▶ [What this task involves]: Reproduce every record exactly as it appears, but not the pictures.

◆ ◆ ◆ ◆ ◆ ◆ ◆

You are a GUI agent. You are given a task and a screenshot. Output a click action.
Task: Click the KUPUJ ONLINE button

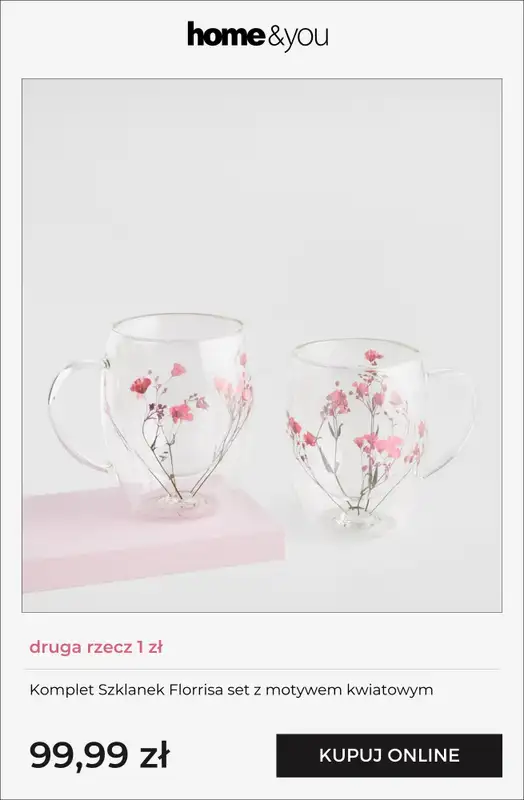pos(389,756)
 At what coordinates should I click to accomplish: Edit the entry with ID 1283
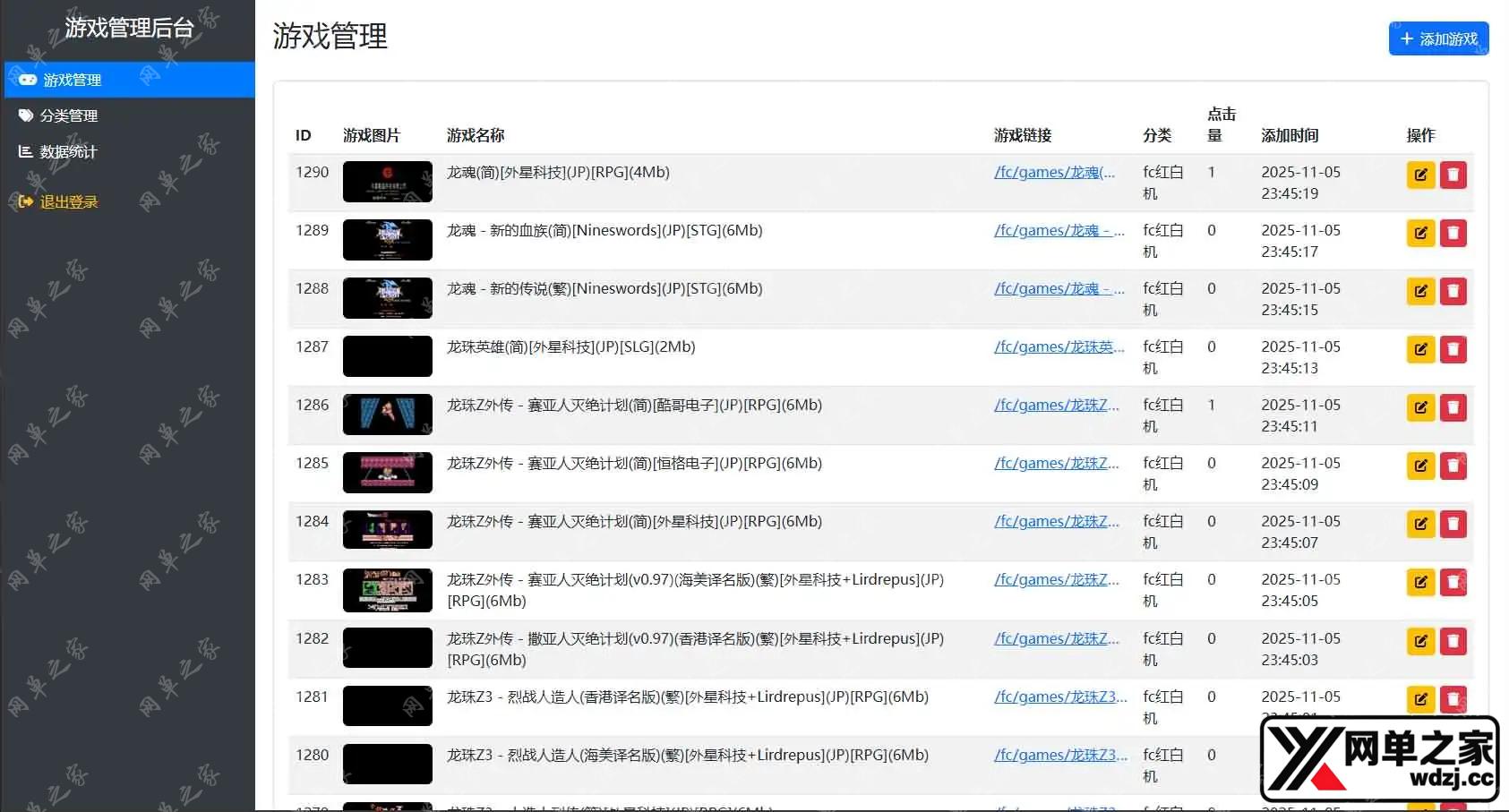[x=1420, y=583]
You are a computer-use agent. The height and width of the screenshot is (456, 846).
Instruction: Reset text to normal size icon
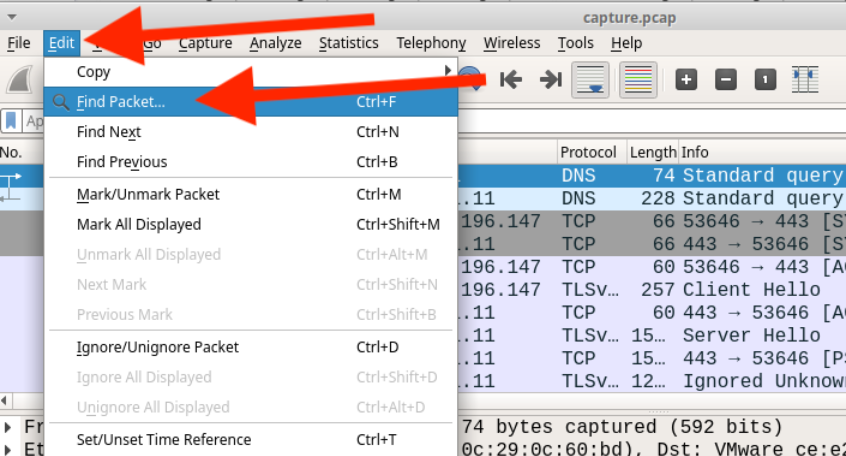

◆ ◆ ◆ ◆ ◆ ◆ ◆

▶ [Answer for the task]:
You are a GUI agent. You are given a task and a screenshot. Output a click action.
Task: Click the KUPUJ ONLINE button

pos(389,756)
 At what coordinates should I click to accomplish: Edit the entry with ID 1283
[x=1420, y=583]
You are a computer-use agent. The height and width of the screenshot is (456, 846).
Instruction: Reset text to normal size icon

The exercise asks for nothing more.